As I'm using UIKit to drive some metal animations (similar to the method Apple suggests for OpenGL in this WWDC 2012 session), I'm assuming this is the right time to enable it. I have a Metal "background" view, overlayed with some UIKit components (which also animate) and so this sounds very much like the applicable use-case:

By default [

.presentsWithTransaction
] is false:
CAMetalLayer
displays the output of a rendering pass to the display as quickly as possible and asynchronously to any Core Animation transactions. However, if your game or app combines Metal and Core Animation content, it's not guaranteed that your Metal content will arrive in the same frame as your Core Animation content. This could be an issue if, for example, your app draws UIKit content (such as labels with a target position and time) over the top of your
CAMetalLayer
and the two domains need to be synchronized.

Certainly, without that setting enabled, scrolling appears jerky. With

presentsWithTransaction
enabled I'm having some limited success but neither of two routes I've tried with the setting enabled are perfect. The first method I've tried follows the instructions within the docs for
presentsWithTransaction
. So, within my
MTKViewDelegate
I have the following method:


func draw(in view: MTKView) {
    guard let commandBuffer = commandQueue.makeCommandBuffer() else { return }

    updateState(device: device, library: library) // update positions, etc.
    render(with: commandBuffer, in: view) // drawing code

    commandBuffer.commit()
    commandBuffer.waitUntilScheduled()
    view.currentDrawable?.present()
}


I also set

view.isPaused = false view.enableSetNeedsDisplay = false
on my
MTKView
. This seems to synchronise more successfully than the usual method (
present(:)
on
MTLCommandBuffer
with default
MTKView
settings).

It still has a tendency to de-synchronise on occasion however, causing a characteristic shudder driving a scrolling animation via a

UIScrollView
for example. The whole idea of
presentsWithTransaction
is to avoid exactly this, so perhaps I'm doing something wrong here.
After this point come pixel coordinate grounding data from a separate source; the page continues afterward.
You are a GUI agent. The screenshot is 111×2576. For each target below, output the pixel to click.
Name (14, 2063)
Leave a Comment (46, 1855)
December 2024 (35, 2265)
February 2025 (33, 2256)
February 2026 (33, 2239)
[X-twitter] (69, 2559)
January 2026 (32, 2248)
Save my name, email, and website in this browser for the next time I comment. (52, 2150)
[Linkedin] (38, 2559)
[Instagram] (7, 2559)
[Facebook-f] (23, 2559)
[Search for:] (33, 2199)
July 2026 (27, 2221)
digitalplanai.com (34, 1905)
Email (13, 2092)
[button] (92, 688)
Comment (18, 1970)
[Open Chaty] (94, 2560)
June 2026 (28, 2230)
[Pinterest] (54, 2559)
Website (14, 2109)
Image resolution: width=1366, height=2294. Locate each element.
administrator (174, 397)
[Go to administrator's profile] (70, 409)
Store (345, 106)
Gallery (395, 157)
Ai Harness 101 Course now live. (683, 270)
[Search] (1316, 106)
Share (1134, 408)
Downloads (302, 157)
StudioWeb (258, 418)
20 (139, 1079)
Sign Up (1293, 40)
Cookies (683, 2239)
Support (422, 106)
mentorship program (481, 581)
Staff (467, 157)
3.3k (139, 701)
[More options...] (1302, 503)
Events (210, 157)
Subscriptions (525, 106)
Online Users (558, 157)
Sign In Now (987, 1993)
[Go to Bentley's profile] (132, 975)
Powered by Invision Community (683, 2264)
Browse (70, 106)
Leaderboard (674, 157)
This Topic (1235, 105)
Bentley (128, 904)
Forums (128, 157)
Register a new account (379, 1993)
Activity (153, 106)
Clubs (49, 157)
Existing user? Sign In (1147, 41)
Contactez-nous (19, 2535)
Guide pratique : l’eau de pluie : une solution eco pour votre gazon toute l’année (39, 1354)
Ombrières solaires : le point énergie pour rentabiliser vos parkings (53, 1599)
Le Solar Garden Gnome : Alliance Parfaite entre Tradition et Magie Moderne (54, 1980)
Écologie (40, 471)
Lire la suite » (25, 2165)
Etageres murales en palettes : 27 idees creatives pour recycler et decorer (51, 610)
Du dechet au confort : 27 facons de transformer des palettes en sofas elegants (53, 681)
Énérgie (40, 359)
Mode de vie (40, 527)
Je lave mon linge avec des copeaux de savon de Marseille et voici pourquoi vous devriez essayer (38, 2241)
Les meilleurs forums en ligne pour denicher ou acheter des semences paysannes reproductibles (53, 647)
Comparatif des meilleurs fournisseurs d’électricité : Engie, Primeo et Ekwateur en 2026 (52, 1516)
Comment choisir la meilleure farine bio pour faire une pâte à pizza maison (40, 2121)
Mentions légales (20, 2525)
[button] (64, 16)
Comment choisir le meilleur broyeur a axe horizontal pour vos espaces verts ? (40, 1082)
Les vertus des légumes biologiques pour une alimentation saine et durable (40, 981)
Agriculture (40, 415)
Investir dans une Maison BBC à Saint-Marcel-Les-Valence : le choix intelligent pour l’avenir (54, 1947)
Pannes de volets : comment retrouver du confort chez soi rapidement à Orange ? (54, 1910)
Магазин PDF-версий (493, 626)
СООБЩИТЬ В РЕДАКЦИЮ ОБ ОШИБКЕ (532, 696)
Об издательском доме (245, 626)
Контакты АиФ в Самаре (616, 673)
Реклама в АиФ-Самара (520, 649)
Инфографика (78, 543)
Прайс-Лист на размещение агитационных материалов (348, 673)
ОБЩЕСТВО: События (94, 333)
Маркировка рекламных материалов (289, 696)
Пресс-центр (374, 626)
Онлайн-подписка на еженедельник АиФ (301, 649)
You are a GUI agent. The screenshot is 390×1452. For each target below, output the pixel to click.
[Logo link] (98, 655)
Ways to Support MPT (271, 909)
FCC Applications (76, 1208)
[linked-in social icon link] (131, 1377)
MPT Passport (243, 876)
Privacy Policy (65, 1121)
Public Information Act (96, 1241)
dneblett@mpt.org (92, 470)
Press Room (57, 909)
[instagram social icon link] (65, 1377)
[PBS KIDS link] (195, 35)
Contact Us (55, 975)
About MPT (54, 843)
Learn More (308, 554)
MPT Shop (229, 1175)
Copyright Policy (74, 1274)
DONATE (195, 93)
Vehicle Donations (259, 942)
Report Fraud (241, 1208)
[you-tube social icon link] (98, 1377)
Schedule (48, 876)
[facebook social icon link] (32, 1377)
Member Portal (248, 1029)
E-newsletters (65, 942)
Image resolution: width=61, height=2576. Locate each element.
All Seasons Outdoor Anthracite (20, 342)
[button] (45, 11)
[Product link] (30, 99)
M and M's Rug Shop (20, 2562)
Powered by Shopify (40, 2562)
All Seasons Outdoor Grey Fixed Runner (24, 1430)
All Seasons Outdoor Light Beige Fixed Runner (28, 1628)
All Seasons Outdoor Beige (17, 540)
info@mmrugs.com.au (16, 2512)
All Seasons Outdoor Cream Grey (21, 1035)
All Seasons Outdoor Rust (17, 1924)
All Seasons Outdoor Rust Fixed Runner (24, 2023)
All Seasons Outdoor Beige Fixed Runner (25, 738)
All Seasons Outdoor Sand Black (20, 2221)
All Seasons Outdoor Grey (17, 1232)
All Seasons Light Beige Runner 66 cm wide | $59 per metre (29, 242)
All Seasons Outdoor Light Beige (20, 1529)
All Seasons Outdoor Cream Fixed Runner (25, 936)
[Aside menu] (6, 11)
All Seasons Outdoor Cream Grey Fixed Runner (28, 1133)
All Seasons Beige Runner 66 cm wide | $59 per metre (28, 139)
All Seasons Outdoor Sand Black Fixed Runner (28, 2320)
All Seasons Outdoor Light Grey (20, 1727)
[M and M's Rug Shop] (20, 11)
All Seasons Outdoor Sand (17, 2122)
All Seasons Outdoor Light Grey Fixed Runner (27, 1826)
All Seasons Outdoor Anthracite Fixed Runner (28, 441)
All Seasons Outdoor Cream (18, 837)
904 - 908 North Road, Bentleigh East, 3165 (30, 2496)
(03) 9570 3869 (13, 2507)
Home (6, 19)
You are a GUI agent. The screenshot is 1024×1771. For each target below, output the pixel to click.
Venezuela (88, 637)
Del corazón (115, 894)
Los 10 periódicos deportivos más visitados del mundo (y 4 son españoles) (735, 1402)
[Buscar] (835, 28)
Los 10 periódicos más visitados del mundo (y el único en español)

The second method makes use of

addScheduledHandler
on the command buffer:
func draw(in view: MTKView) {
    guard let commandBuffer = commandQueue.makeCommandBuffer() else { return }

    updateState(device: device, library: library)  // update positions, etc.
    render(with: commandBuffer, in: view) // drawing code
    
    if let drawable = view.currentDrawable {
          commandBuffer.addScheduledHandler { _ in
              DispatchQueue.main.async { drawable.present() }
          }
    }
    
    commandBuffer.commit()
}


This method appears to stay in sync, but causes some horrendous CPU hangs (2 secs or more), especially when the app becomes active after being in the background.


Is there any way to get the best of both worlds?

Replies

Hi Tricky,


I've been discussing this with the CoreAnimation team. They would like to see a sample to find out what's going on. Can you create a bug report and attach a sample showing the problem?

Hi Dan, thanks for the reply. I think I've resolved my issue for now.


After some further investigation (and watching the Metal Performance Optimization Techniques WWDC 15 video) I was able to analyse my code a little better. It turned out that my synchronisation issues were actually due to dropped frames. My command buffer would sometimes take ~30ms to fill. The specific issue for me was using CoreImage to render a CVPixelBuffer rather than CVMetalTextureCacheCreateTextureFromImage. The Core Image method is relatively resource intensive and revealed some underlying contention on resources.


I'm not entirely sure why changing the method used to synchronise with Core Animation would impact the way in which this occured but I'm guessing it was just a case of certain timings being more prone to exposing the contention than others.